- IATA: none; ICAO: LFQC;

Summary
- Airport type: Civil
- Location: Croismare, France
- Elevation AMSL: 790 ft / 241 m
- Coordinates: 48°35′35.79″N 006°32′36.44″E﻿ / ﻿48.5932750°N 6.5434556°E

Map
- LFQC Location of Lunéville-Croismare Airport

Runways
| Direction | Length |  | Surface |
| m | ft |
| 09/27 | 1,039 | 3,410 | Paved |

= Lunéville-Croismare Airport =

Lunéville-Croismare Airport is an airport in France, located approximately 3 km (2 miles) east-southeast of Lunéville in the Meurthe-et-Moselle department. The airport is used for general aviation, with no commercial airline service.

==History==
The airbase was constructed during World War II, as an all-weather temporary field, built by the United States Army Air Forces XII Engineer Command during December 1944, after German forces were removed from the area.

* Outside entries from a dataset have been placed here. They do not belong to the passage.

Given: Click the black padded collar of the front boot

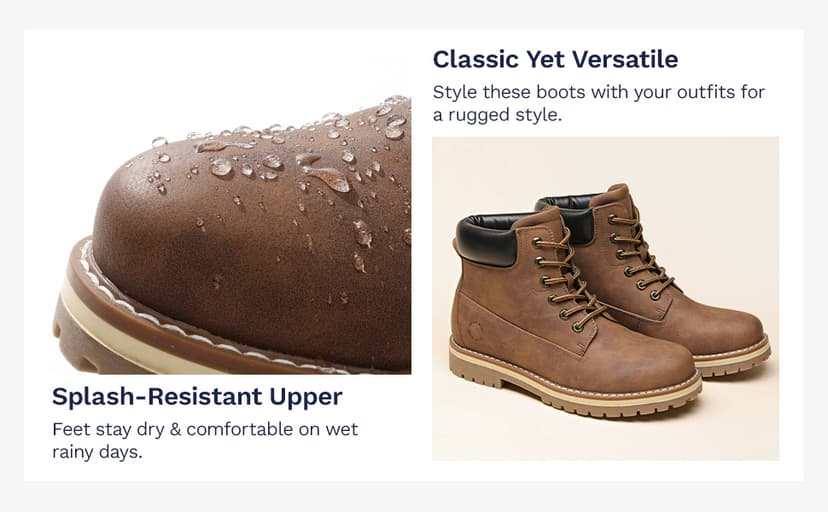Looking at the screenshot, I should 487,239.
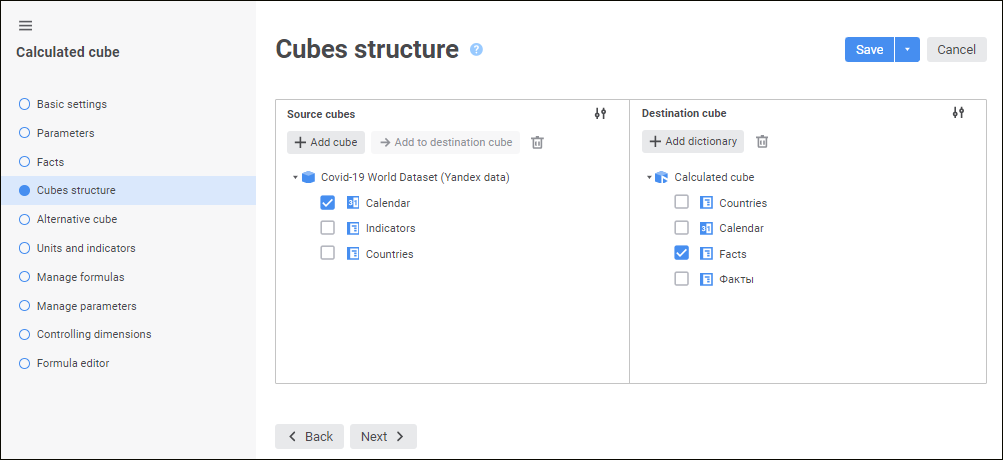Click the help question mark icon
This screenshot has height=460, width=1003.
(476, 49)
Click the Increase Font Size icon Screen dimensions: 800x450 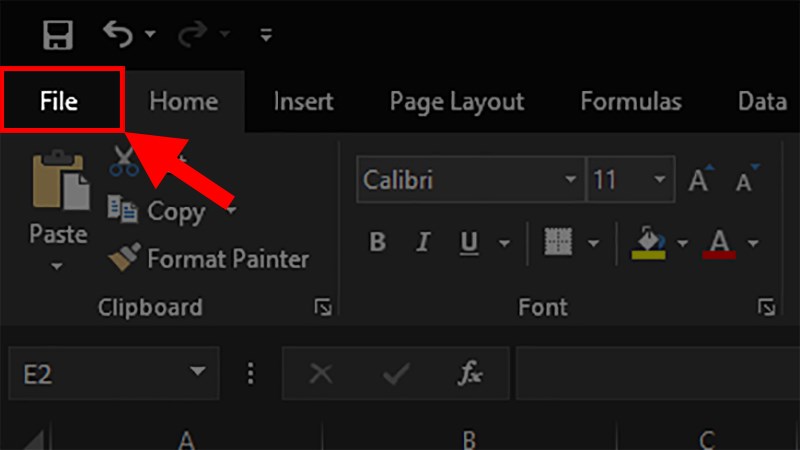click(x=701, y=179)
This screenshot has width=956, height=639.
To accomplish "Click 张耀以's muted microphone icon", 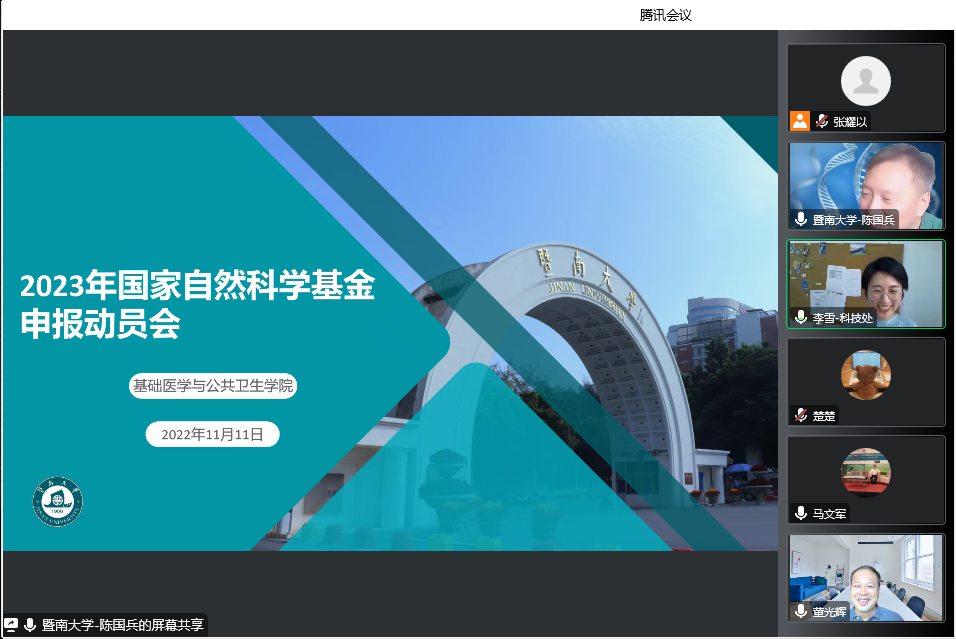I will tap(822, 122).
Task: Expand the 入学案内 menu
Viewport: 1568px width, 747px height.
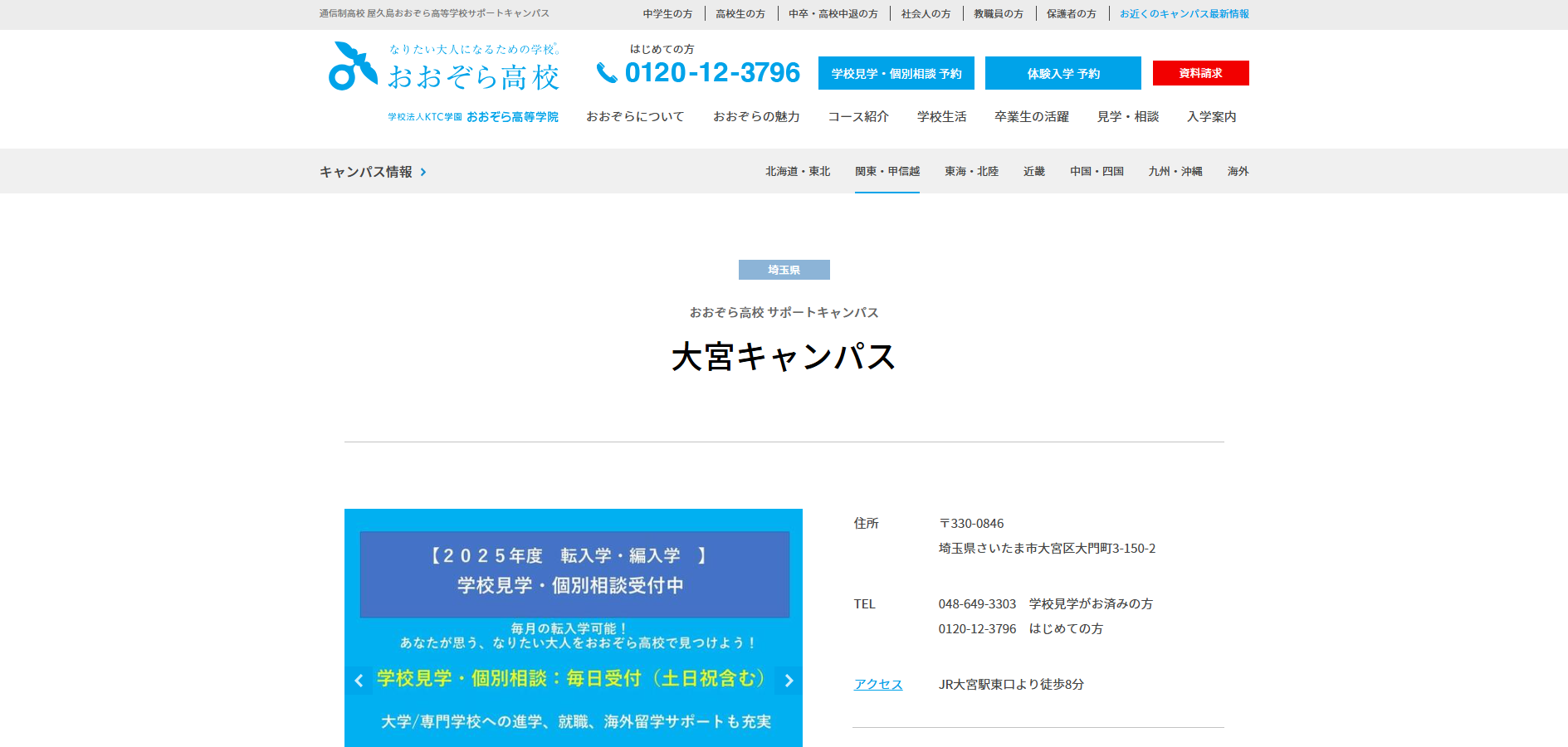Action: (1211, 117)
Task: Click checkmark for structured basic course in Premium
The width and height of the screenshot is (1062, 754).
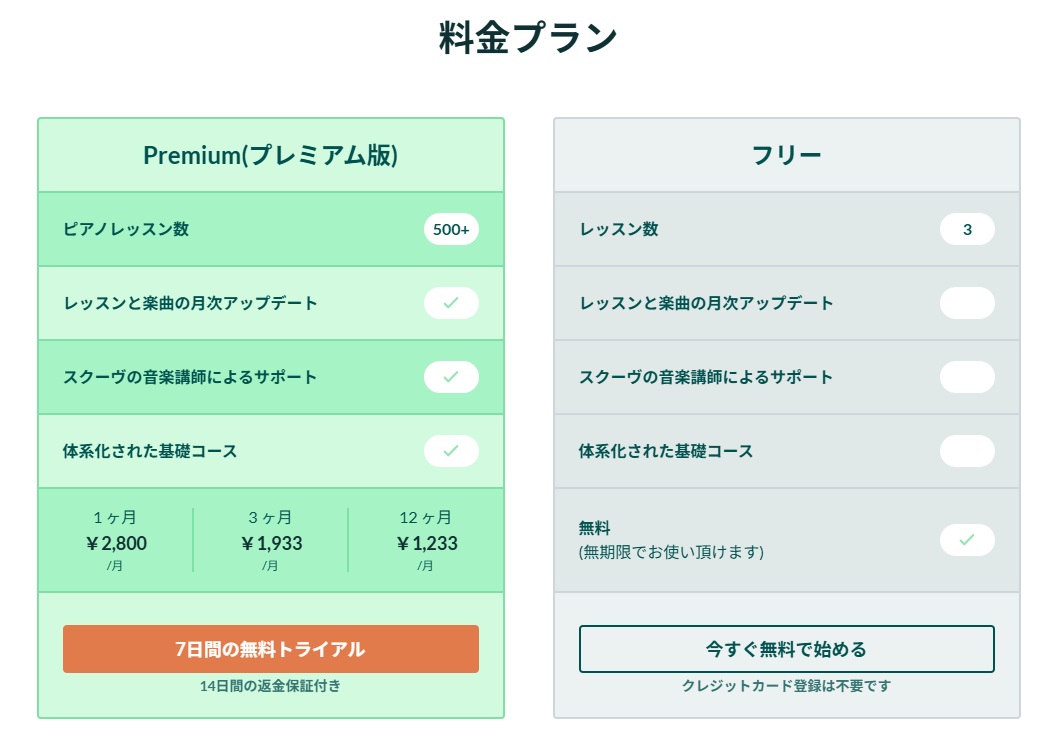Action: (x=451, y=451)
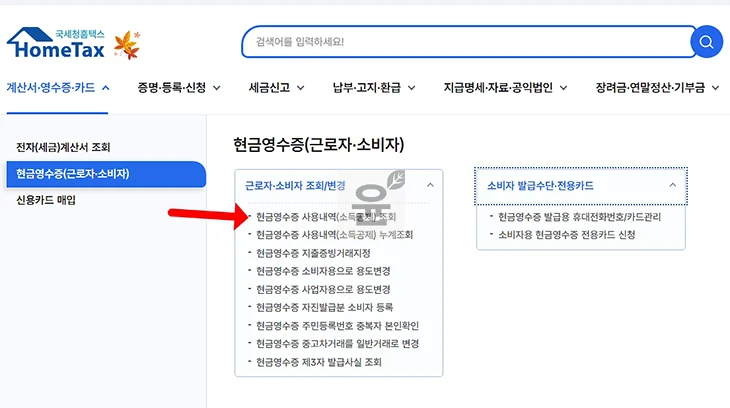Open 소비자용 현금영수증 전용카드 신청
The height and width of the screenshot is (408, 730).
point(566,235)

It was built on a graded surface using Pierced Steel Planking for runways and parking areas, as well as for dispersal sites. In addition, tents were used for billeting and also for support facilities; an access road was built to the existing road infrastructure, plus a dump for supplies, ammunition, and gasoline drums, along with drinkable water and a minimal electrical grid for communications and station lighting. The airfield was known as Lunéville Airfield or Advanced Landing Ground Y-2.

It was turned over for operational use by the Twelfth Air Force on December 25, 1944. The 324th Fighter Group flew P-47 Thunderbolts from the airfield from January through May 1945.

With the end of the war in Europe in May 1945, the Americans began to withdraw their aircraft and personnel. Control of the airfield was turned over to French authorities on May 29, 1945.

In 1950-1951 when as a result of the Cold War threat of the Soviet Union, the airfield at Lunéville was proposed by the United States Air Force to become a NATO fighter airbase, as part of a NATO commitment to establish a modern air force base at the site. In the ongoing negotiations, the site was ultimately rejected.